• **Work to complete**: Copy the lines below word for word, leaving out the pictures.

• **Task material**:
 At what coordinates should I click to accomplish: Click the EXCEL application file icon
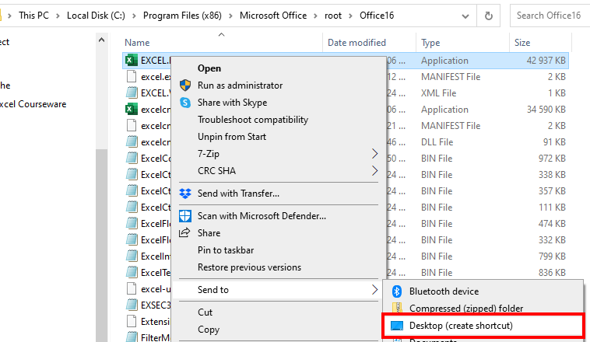point(132,60)
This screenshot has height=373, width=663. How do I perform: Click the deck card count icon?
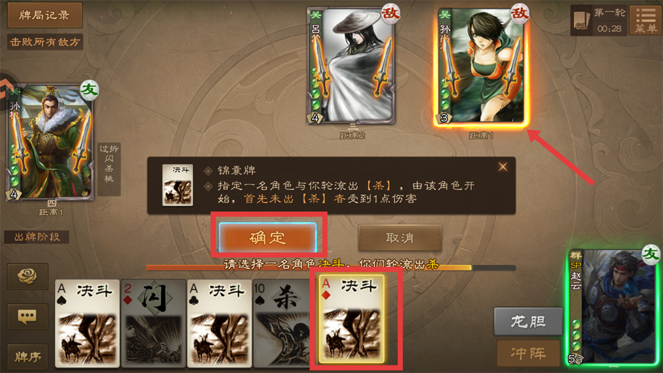581,21
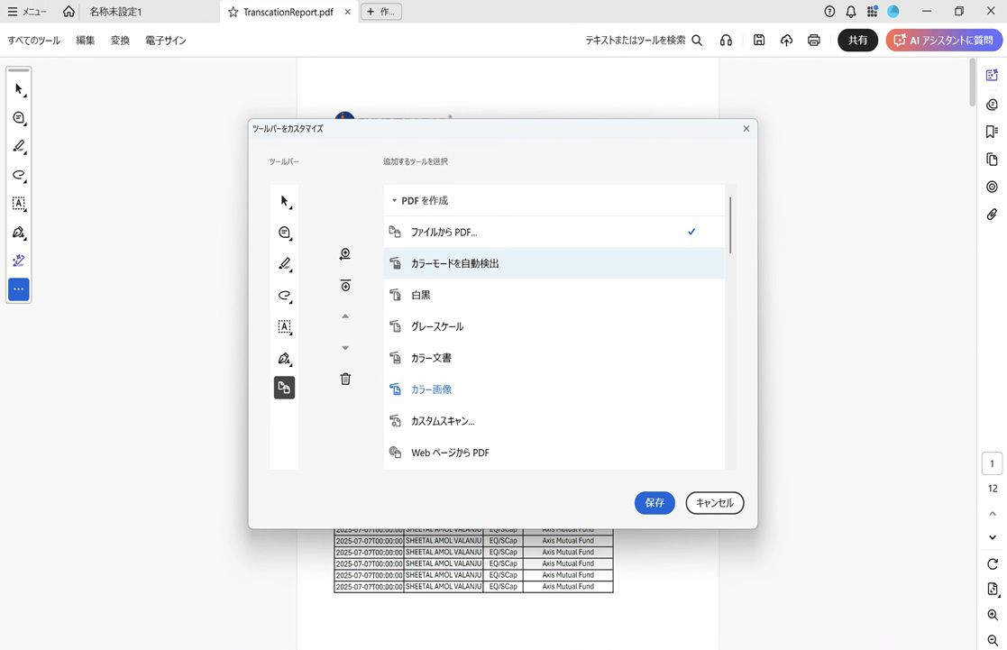This screenshot has height=650, width=1007.
Task: Click the trash icon in the customize dialog
Action: 344,379
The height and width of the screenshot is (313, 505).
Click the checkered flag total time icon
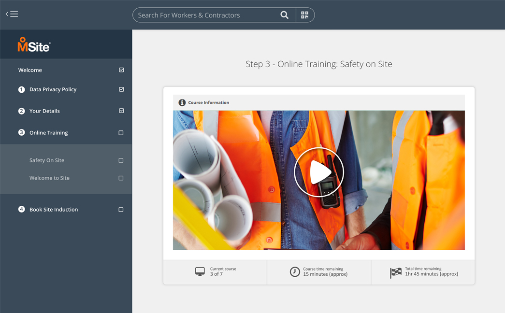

• **Output for this exercise**:
 At what coordinates should I click to accomplish: Click the EXCEL application file icon
point(132,60)
This screenshot has height=373, width=663. How do I perform: Click the deck card count icon?
581,21
This screenshot has height=650, width=1007.
Task: Click the trash icon in the customize dialog
Action: 344,379
The height and width of the screenshot is (313, 505).
Click the checkered flag total time icon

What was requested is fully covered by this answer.